Chuang-Tsê, 369-286 a.C |
1) O joalheiro que Leskov encontra em Praga, o velho Wenzel, é o responsável pelo misticismo do conto - cujo título completo é precisamente "Alexandrita (Um fato natural à luz do misticismo)". Para ele, as pedras profetizam, se comunicam com os homens. Mas o que interessa especialmente é o ritual do joalheiro, seus gestos com as pedras, todo o cerimonial necessário para a manipulação das pedras. Como os sábios chineses que povoavam a mente perturbada de Kien, no Auto-de-fé de Elias Canetti, o místico Wenzel de Leskov dá suas lições com muita concisão, sem alarde, seguindo o tempo plácido da natureza.
2) "Quantas vezes não fui procurá-lo", escreve Leskov, "e o meu piropo não só não estava pronto, como Wenzel nem mesmo se ocupara dele". E mais: "o meu 'prisco príncipe' ficava jogado no prato como um 'limpa-chaminés', na companhia mais baixa e mais indigna dele". Wenzel apenas esperava, como Chuang-Tsê, o sábio chinês citado por Italo Calvino em uma de suas "propostas para o próximo milênio": para desenhar um caranguejo, Chuang-Tsê pediu ao rei cinco anos e uma casa com doze empregados. Passados cinco anos, não havia sequer começado o desenho, e pediu mais cinco anos. O rei concordou. Ao fim do décimo ano, Chuang-Tsê pegou o pincel e, num único movimento, desenhou um caranguejo, "o mais perfeito caranguejo que jamais se viu", escreve Calvino (e Chuang-Tsê é uma referência também para Roberto Calasso, como ele mesmo afirma em entrevista recente).

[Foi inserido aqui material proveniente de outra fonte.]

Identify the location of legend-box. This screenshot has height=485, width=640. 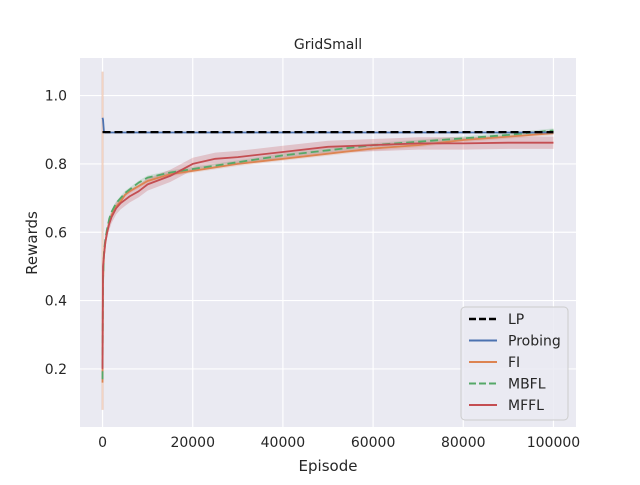
(514, 364).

3) Naquele que é talvez o seu ensaio mais longo, "Nueva refutación del tiempo", Borges também menciona Chuang-Tsê: fala do famoso sonho da borboleta, no qual Chuang Tzu (essa é a grafia utilizada por Borges) "sonhou que era uma borboleta e, ao acordar, não sabia se era um homem que havia sonhado ser uma borboleta ou se era, agora, uma borboleta sonhando que era um homem". Chuang-Tsê rondava Borges há tempos - desde o início da década de 1930, quando lera o volume de Herbert Allen Giles sobre o chinês, de 1889. O sonho da borboleta já havia aparecido na antologia de literatura fantástica que Borges publicou com Bioy Casares em 1940. Retorna comentado no ensaio (publicado em duas partes, 1944 e 1946), que aparece em livro (Otras inquisiciones) em 1952. Manejando a citação como uma pedra preciosa, Borges precisou de pouco mais de dez anos para lhe uma forma final.